It is with great sadness that we announce the passing of a beloved and influential alumni – William “Bill” Menking (B.A. L&S ‘73), who passed away on Saturday, April 11, 2020 at the age of 72, after a long battle with cancer.
In partnership with his wife Diana Darling, Menking founded the nation’s only architectural newspaper, titled simply “The Architect’s Newspaper” in 2003. Influenced by the radical architecture movements of the 1960’s and 1970’s, Menking wrote many editorials for the newspaper, espousing his belief in architecture as a tool of social change.
Menking also curated many highly influential exhibits, including The Vienna Model: Housing for the Twenty-First Century City and Superstudio: Life Without Objects, the latter of which became an important book on the Italian collective. He was also the author of Four Conversations on the Architecture of Discourse (2012) and Architecture on Display: On The History of the Venice Biennale of Architecture (2010); both were co-edited with Aaron Levy and published by Architectural Association in London.
Growing up in Stockton, in California’s Central Valley, Menking became a life-long advocate of social justice, carrying his youthful support for groups such as Cesar Chavez and Dolores Huerta’s United Farm Workers into his professional life. As commissioner of the U.S. Pavilion at the 2008 Venice Architecture Biennale, he organized a show on the cultural, geopolitical, and architectural implications of mass migration, the first exhibit of its kind.

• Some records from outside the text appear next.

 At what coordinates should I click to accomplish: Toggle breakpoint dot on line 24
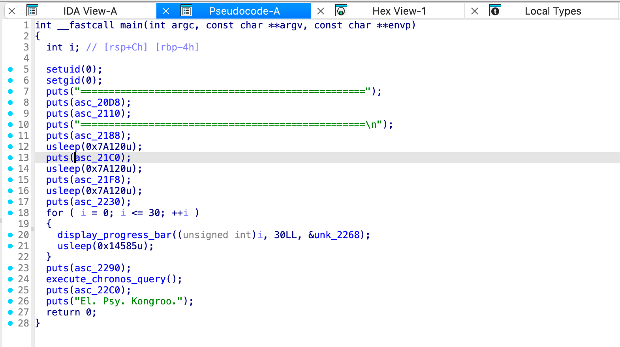pos(11,279)
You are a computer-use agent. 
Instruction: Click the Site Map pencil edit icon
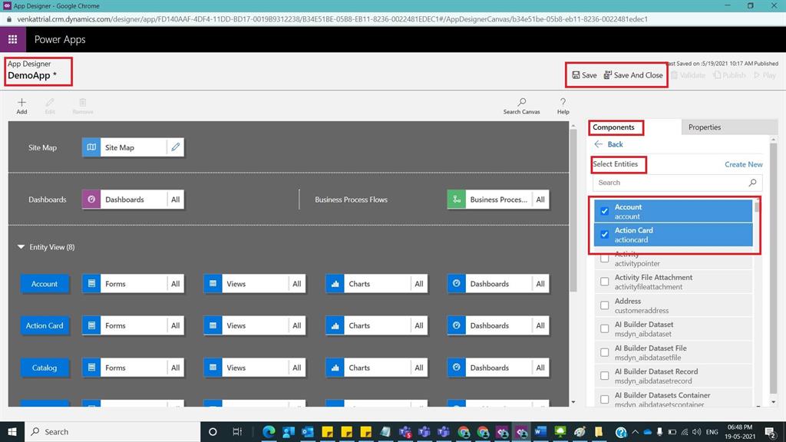click(x=177, y=147)
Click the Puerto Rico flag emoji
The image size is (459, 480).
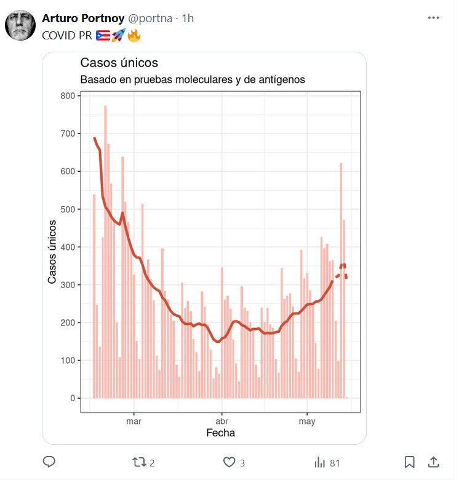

Menking studied at Berkeley during the tumultuous late 1960’s and was influenced by the leaders of radical movements such as Archizoom Associati, Superstudio, and Gruppo UFO, whom he met while studying abroad in Italy. While tutoring at Bartlett School of Architecture in London in the 1990’s, Bill wrote for British publications The Architects’ Journal and Building Design, which gave him the idea for The Architect’s Newspaper, which he and Darling started in their TriBeCa loft.

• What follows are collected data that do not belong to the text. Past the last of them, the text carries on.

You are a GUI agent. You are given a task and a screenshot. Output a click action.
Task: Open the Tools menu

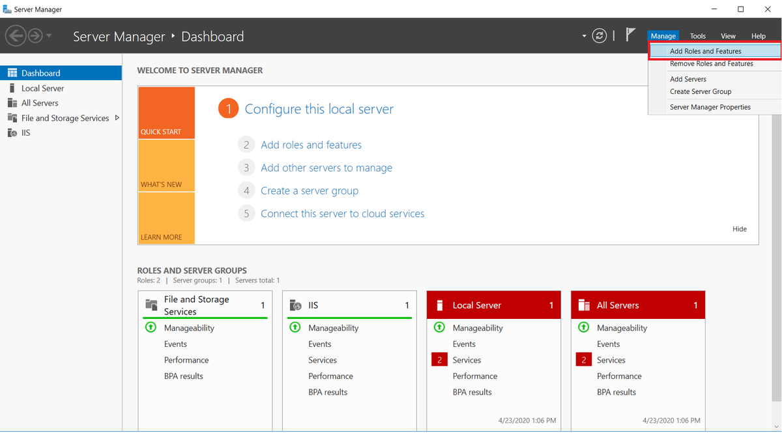point(697,36)
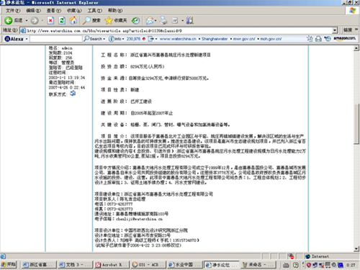
Task: Expand the address bar dropdown arrow
Action: coord(335,30)

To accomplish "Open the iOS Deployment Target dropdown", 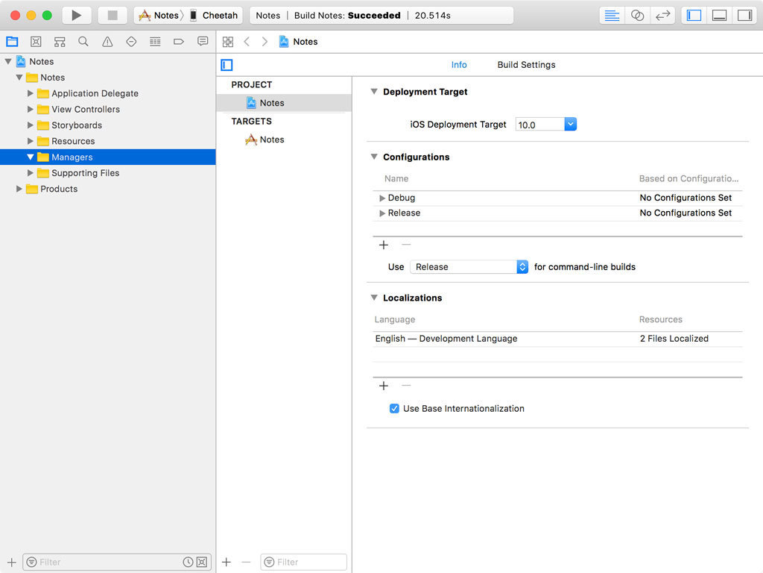I will tap(570, 125).
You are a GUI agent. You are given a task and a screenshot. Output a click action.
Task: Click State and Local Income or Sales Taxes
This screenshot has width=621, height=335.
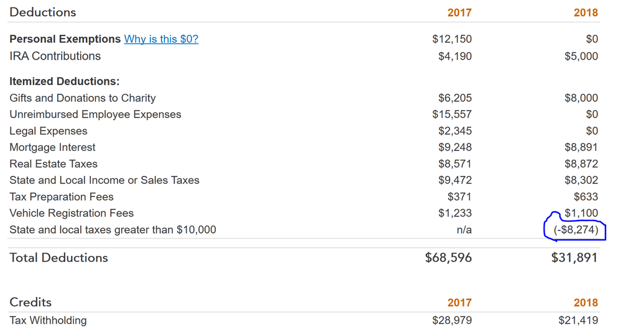(104, 180)
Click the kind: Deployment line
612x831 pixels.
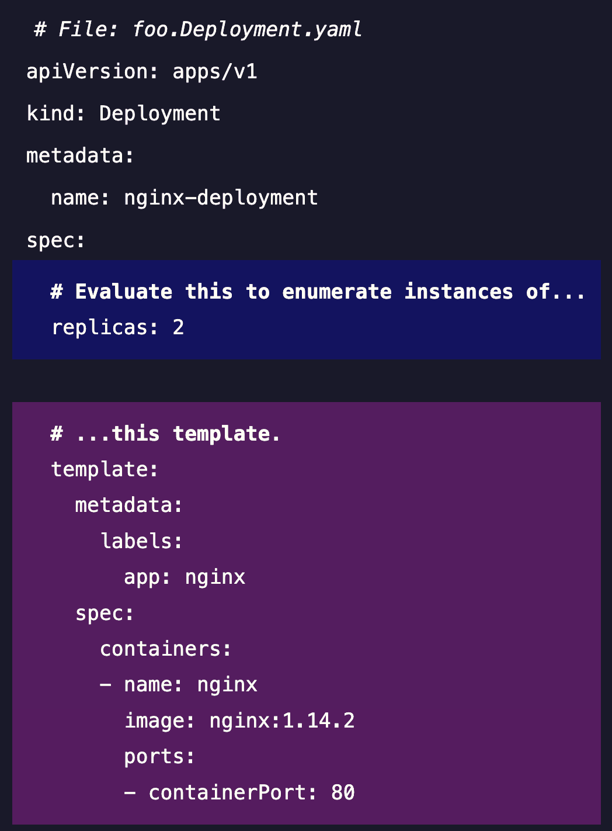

Menking taught architecture at Pratt Institute for nearly 30 years, where he will be remembered as an influential and generous instructor and faculty member. CED alumna Karen Kubey (B.A. Architecture ’02) remembers him as “a great friend and mentor who loved Berkeley! I am grateful for our friendship and will miss him. When we were last in touch a month ago, I thanked him for all his support over the years. He signed off, like always, Go Bears!”